Australia-based Goodman Group has launched the Goodman Hong Kong Data Center Partnership (GHKDC). A $2.7 billion investment vehicle focused solely on Hong Kong’s data center market. This private institutional platform starts with six assets, four stabilized and two in development, totaling 2.3 million sq ft and 325 MVA of utility power. That equates to over 180 MW of IT load, representing about 30% of Hong Kong’s data center capacity. Goodman holds a 20% stake, joined by partners including PGGM, APG, CPP Investments, CBRE IM Indirect, and a Middle Eastern sovereign fund. GHKDC expands Goodman’s footprint following its Japan Data Center Venture.
Strategic Significance
Goodman’s entry into the Hong Kong data center market through GHKDC is a calculated response to skyrocketing demand for cloud and AI services, which require low-latency, high-performance infrastructure near urban centers. Hong Kong’s density, connectivity, and business-centric nature make it an ideal hub. The six data centers in GHKDC’s portfolio are strategically located, with pre-secured 325 MVA power, a rare asset in metro areas where energy infrastructure is strained. This ready access to power enables immediate capacity delivery to hyperscalers and cloud providers.
The firm’s 20% cornerstone stake reflects its long-term confidence in Asia’s digital infrastructure market. Institutional investors like CPP Investments and APG view data centers as a stable, high-growth real estate asset class. Goodman’s model combines in-house development, strategic land banking, and financial partnerships, offering scale without compromising control. Paul McGarry, Goodman’s Head of Asia, emphasized that the platform’s strength lies in its “prime land, secured power, and deep execution capability.” With a 1 GW development pipeline across Hong Kong and Tokyo, Goodman is well-positioned to support Asia’s AI and cloud-led digital transformation, providing reliable infrastructure where it’s needed most.
Market Context & Outlook
GHKDC enters the market as data center demand outpaces supply in Asia’s top metros. Hong Kong faces mounting pressure from cloud adoption, 5G rollout, and the exponential rise in AI model training. Despite these tailwinds, land scarcity and strict zoning have kept the new data center supply tight. Giving firms like Goodman an edge due to pre-secured locations and energy access.
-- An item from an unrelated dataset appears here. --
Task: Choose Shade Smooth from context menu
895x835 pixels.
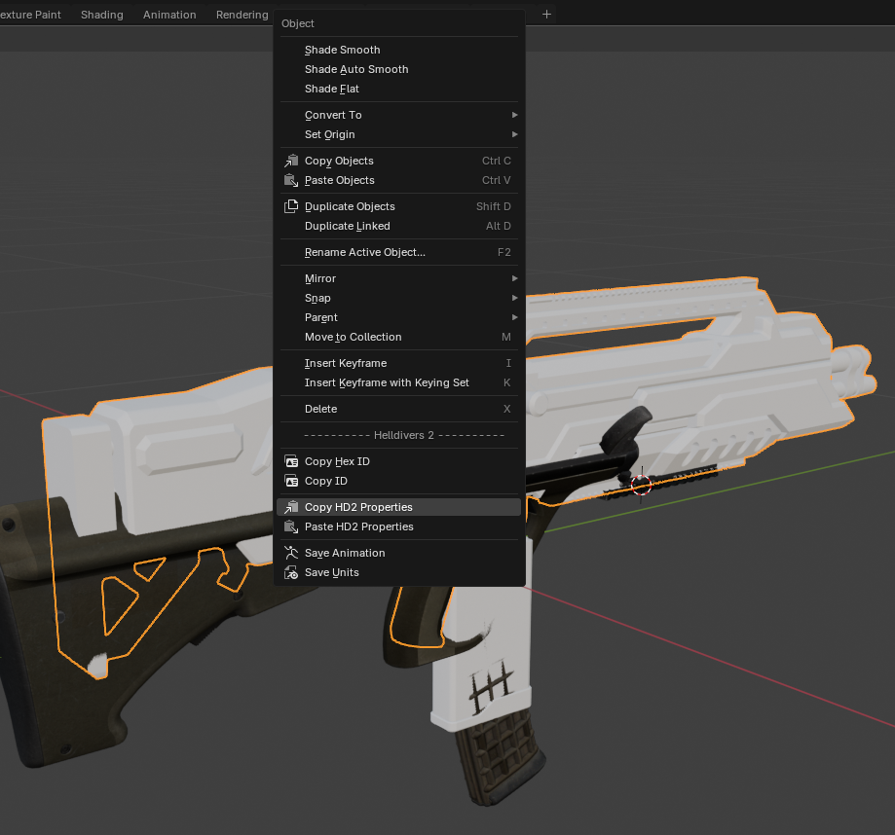Action: 343,50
Goodman’s share of 30% of Hong Kong’s data center power capacity gives it strategic weight. The market favors high-density, scalable sites. That supports the 180 MW+ IT load requirement for enterprise AI, cloud storage, and real-time analytics. Global hyperscalers and tech firms, major tenants of Goodman, are seeking low-latency connectivity and sustainable operations, which these urban data hubs can offer.
Goodman’s track record with its Japan Data Center Venture, which will reach $1.1 billion in assets by year-end, shows its regional ambition. The company is quietly building a pan-Asian data center network that integrates location, power, scale, and sustainable design. With over 1 GW of development-ready power, Goodman is not just responding to demand. It’s shaping how infrastructure will scale across Asia-Pacific’s digital economy. As cloud and AI evolve, Goodman is positioning itself as a core enabler of that future.
Final Outlook
With GHKDC, Goodman is solidifying its role as a key player in Asia’s digital infrastructure surge. Backed by top global investors, it’s delivering power-secured, urban-scale data centers exactly where demand is highest. As AI and cloud ecosystems grow rapidly, Goodman’s integrated platform offers a rare combination of location, capital, and execution capability. It’s a $2.7 billion Hong Kong investment, alongside expansion in Japan, signaling a long-term bet: data is the new real estate, and Goodman plans to own the ground floor. With 1GW in pipeline power, it’s not just playing catch-up; it’s building the blueprint.